In that case, I do not create a refcell in B chained to C (because
there's no relationship), so I keep doing lookups in B. That's the
problem. For that, guards and versioning can prevent unnecessary
lookups in B. Though I think a better solution might be: If a name is
found in C, create empty refcells in B and A (i.e. in all previous
dicts).

(There's a nesting relationship between globals() and __builtin__, so
that's fine.)

>> RefCells "know" whether they're part of a living dict. (The dict marks
>> them as such upon its death.) If they are not, they will decref their
>> value upon their death. They do not hold a reference to their owner
>> dict.
>
> The dict contains the list all of its "own" RefCell objects, right?

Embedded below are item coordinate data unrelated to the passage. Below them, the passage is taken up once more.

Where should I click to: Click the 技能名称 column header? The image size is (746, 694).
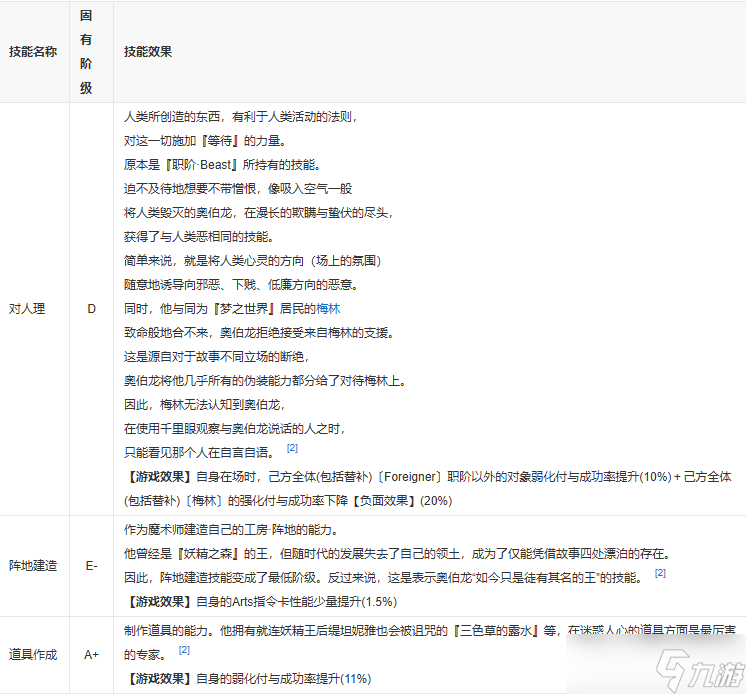(33, 51)

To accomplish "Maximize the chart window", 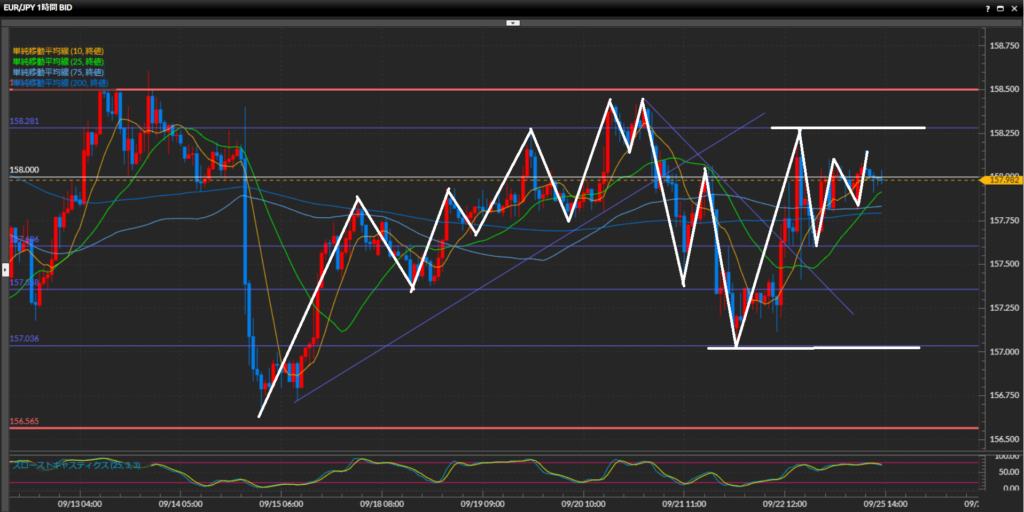I will 998,7.
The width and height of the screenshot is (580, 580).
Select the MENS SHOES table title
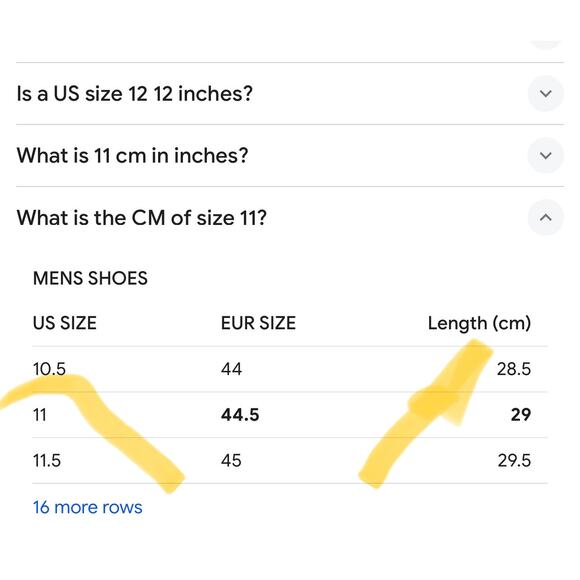click(90, 278)
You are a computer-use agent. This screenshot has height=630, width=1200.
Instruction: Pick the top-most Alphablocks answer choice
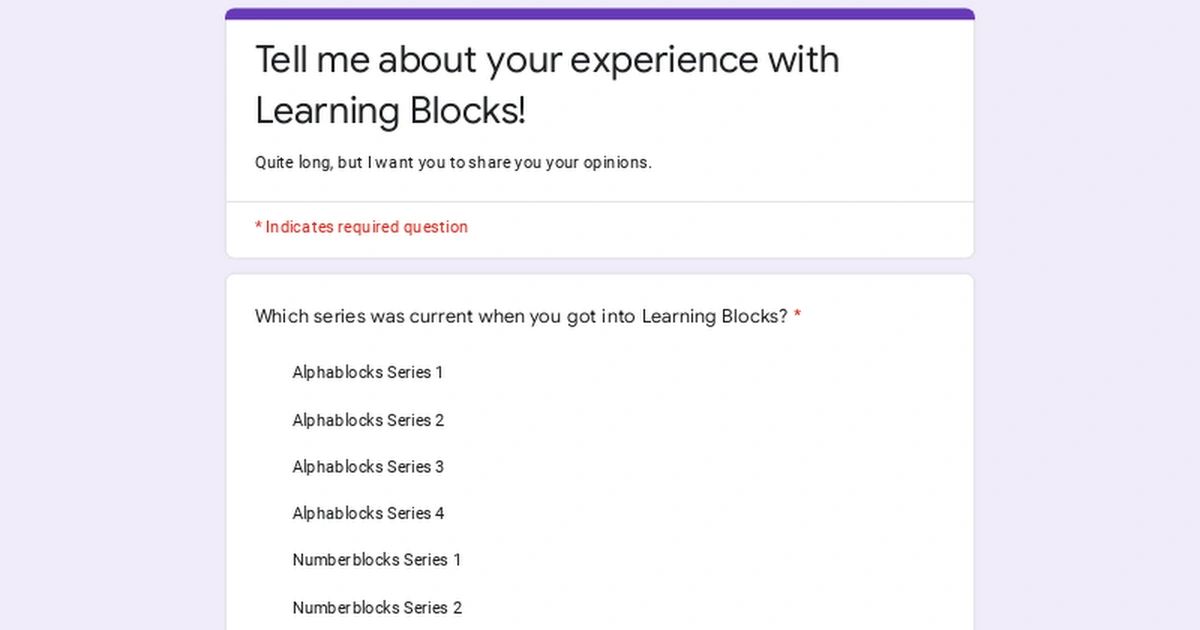coord(367,372)
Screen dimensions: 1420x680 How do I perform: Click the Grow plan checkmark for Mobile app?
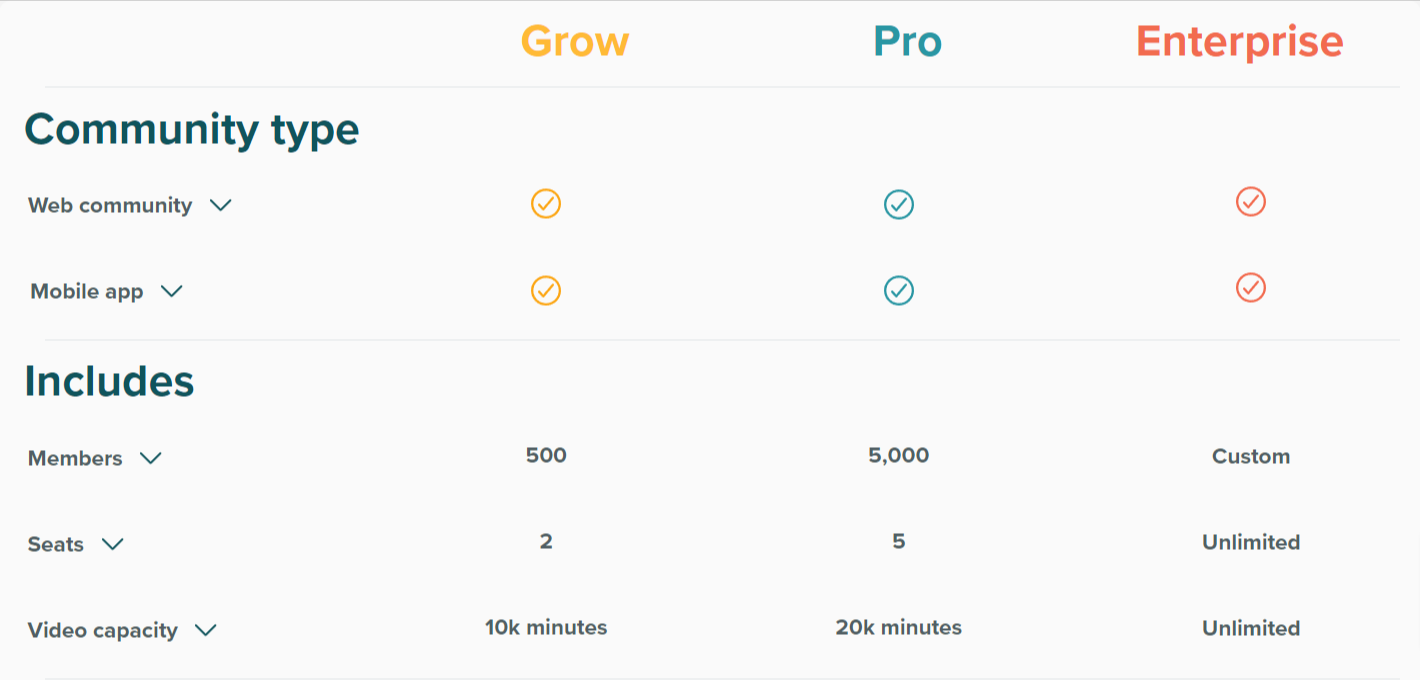(546, 290)
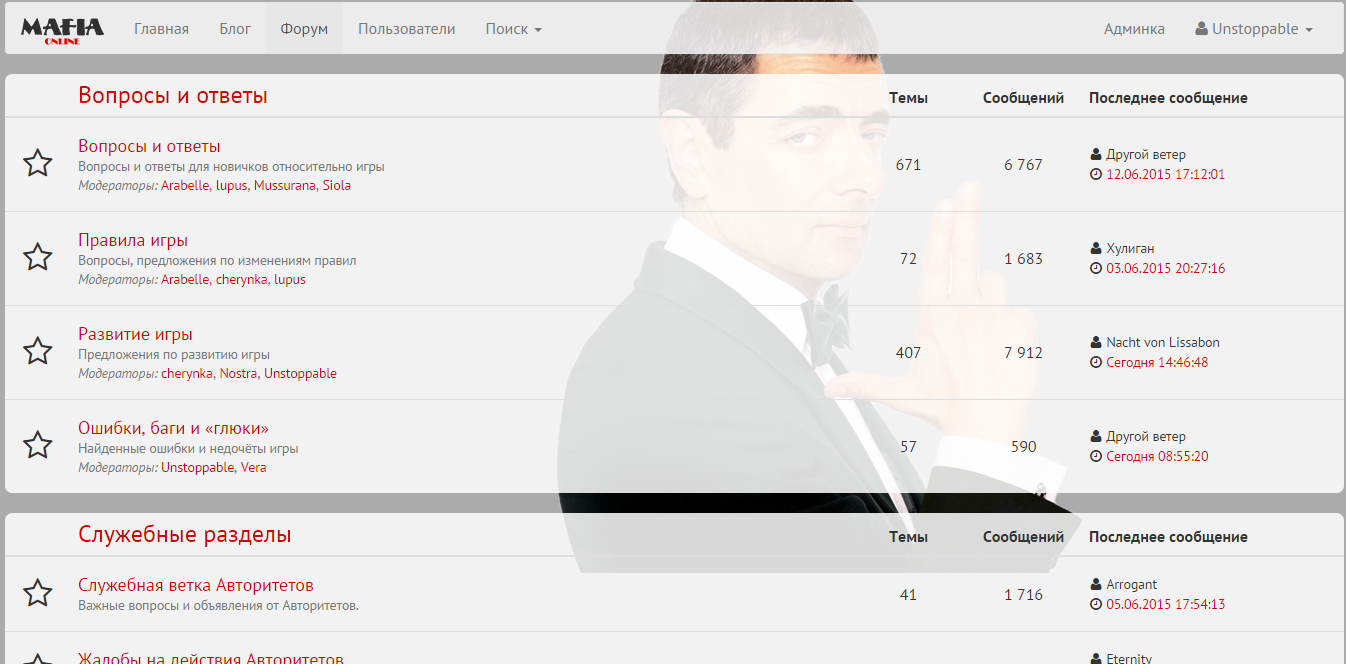This screenshot has width=1346, height=664.
Task: Open the Пользователи page
Action: click(406, 29)
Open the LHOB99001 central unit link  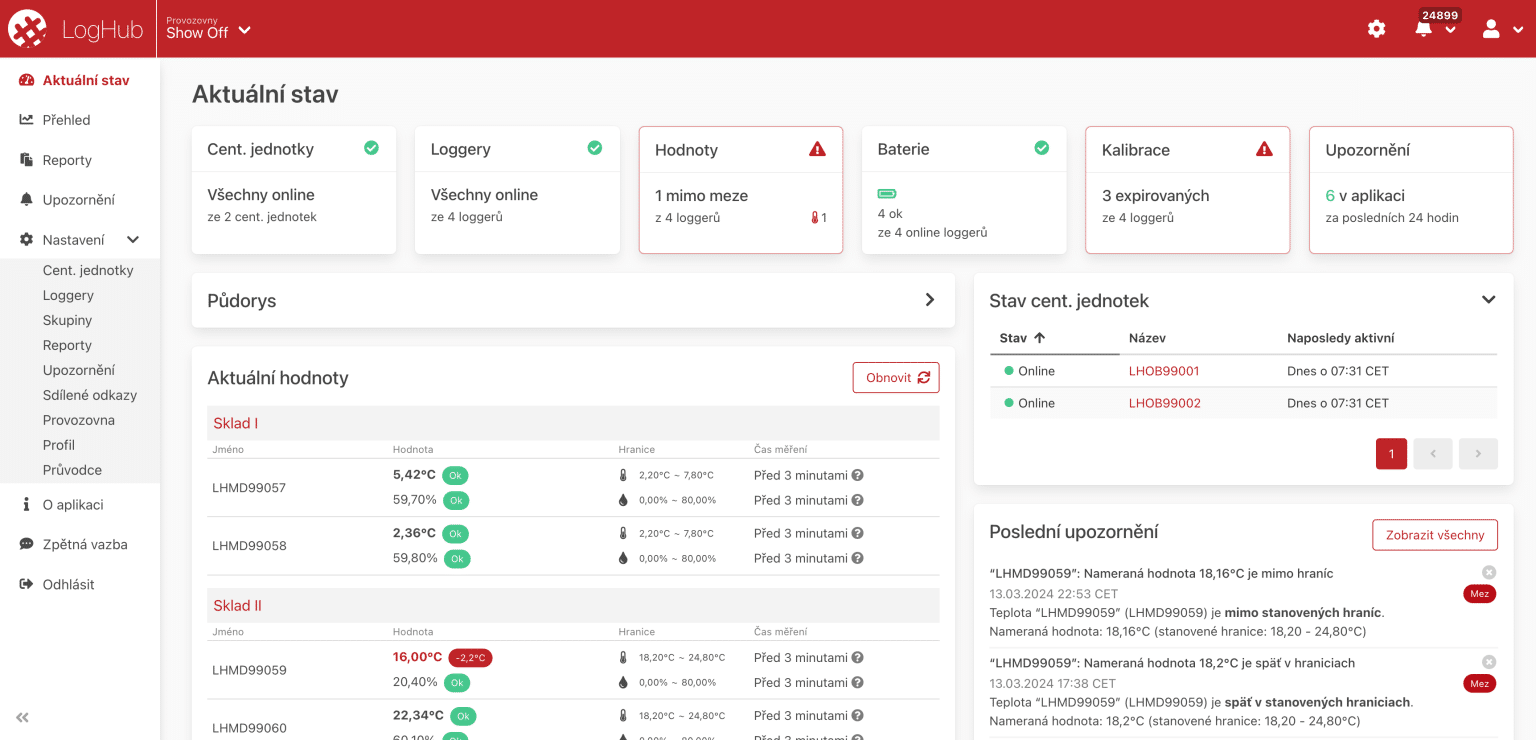click(1164, 371)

It contains a table of pointers. The pointers are to RefCell objects or NULL.

The refs table is exactly the same size as the internal hash table.
This makes indexing it efficient: to find the pointer to a refcell,
find the index of the key in the hash table, then use that SAME index
on the refs table. You never need to find a refcell without also
finding its hash index, so this is cheap.

> In short, RefCell is a view on a single dict entry, to be able to
> "watch" a dict entry without the cost of a lookup? And a RefCell can
> be created, even if the dict entry doesn't exist right?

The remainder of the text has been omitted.